What about ARM processors ? Thankfully, you can do much of the same thing using Amazon’s graviton processors. A dot product might look as follows:

float dotsve(float *x1, float *x2, int64_t length) {
  int64_t i = 0;
  svfloat32_t sum = svdup_n_f32(0);
  while(i + svcntw() <= length) {
    svfloat32_t in1 = svld1_f32(svptrue_b32(), x1 + i);
    svfloat32_t in2 = svld1_f32(svptrue_b32(), x2 + i);
    sum = svmad_f32_m(svptrue_b32(), in1, in2, sum);
    i += svcntw();
  }
  svbool_t while_mask = svwhilelt_b32(i, length);
  do {
    svfloat32_t in1 = svld1_f32(while_mask, x1 + i);
    svfloat32_t in2 = svld1_f32(while_mask, x2 + i);
    sum = svmad_f32_m(svptrue_b32(), in1, in2, sum);
    i += svcntw();
    while_mask = svwhilelt_b32(i, length);
  } while (svptest_any(svptrue_b32(), while_mask));

  return svaddv_f32(svptrue_b32(),sum);
}

It is the same algorithm.
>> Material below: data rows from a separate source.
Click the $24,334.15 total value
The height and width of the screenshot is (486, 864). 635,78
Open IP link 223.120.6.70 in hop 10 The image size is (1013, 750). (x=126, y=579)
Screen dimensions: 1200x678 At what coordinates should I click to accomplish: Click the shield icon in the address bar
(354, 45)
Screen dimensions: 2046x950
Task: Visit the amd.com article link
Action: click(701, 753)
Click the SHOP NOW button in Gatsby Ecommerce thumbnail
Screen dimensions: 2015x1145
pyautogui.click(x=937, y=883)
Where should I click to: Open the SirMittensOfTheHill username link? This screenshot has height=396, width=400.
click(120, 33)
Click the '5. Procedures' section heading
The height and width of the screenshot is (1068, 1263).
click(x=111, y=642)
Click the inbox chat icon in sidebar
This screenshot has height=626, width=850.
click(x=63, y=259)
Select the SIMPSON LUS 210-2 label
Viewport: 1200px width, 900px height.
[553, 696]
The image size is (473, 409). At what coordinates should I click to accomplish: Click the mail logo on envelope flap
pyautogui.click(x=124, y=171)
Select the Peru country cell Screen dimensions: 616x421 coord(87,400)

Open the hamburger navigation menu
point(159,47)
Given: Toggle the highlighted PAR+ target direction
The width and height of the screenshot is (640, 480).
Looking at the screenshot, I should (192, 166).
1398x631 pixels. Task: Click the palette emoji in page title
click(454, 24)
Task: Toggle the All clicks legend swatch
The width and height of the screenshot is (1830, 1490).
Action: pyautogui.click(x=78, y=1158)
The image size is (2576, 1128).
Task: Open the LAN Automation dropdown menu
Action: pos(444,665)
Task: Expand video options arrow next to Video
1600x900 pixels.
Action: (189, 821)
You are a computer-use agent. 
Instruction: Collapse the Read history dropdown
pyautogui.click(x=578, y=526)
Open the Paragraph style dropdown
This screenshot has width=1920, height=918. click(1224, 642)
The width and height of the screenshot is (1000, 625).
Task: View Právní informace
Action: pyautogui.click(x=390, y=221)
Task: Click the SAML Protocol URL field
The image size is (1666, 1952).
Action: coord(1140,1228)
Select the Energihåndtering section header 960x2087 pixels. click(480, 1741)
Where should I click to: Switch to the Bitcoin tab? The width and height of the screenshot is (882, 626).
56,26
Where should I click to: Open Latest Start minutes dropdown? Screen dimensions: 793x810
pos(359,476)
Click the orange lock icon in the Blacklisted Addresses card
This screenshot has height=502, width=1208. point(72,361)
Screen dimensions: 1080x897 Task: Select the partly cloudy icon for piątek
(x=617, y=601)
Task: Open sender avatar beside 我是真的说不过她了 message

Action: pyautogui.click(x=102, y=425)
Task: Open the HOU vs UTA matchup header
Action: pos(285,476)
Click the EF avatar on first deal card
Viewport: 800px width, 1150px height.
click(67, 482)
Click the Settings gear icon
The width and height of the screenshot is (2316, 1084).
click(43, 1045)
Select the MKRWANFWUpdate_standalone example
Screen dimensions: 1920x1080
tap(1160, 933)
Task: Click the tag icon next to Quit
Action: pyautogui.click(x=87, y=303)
One difference is that SVE has its own intrinsic functions to general masks. Furthermore, while AVX-512 allow you to pick different register sizes, SVE hides away the register sizes, so that your binary code should run irrespective of the register size. SVE has also ‘non-faulting’ loads and other options.

My code is available: both the AVX-512 code and the ARM/SVE2 code (in a separate directory). You may need access to AWS (Amazon) to run the ARM/SVE2 code.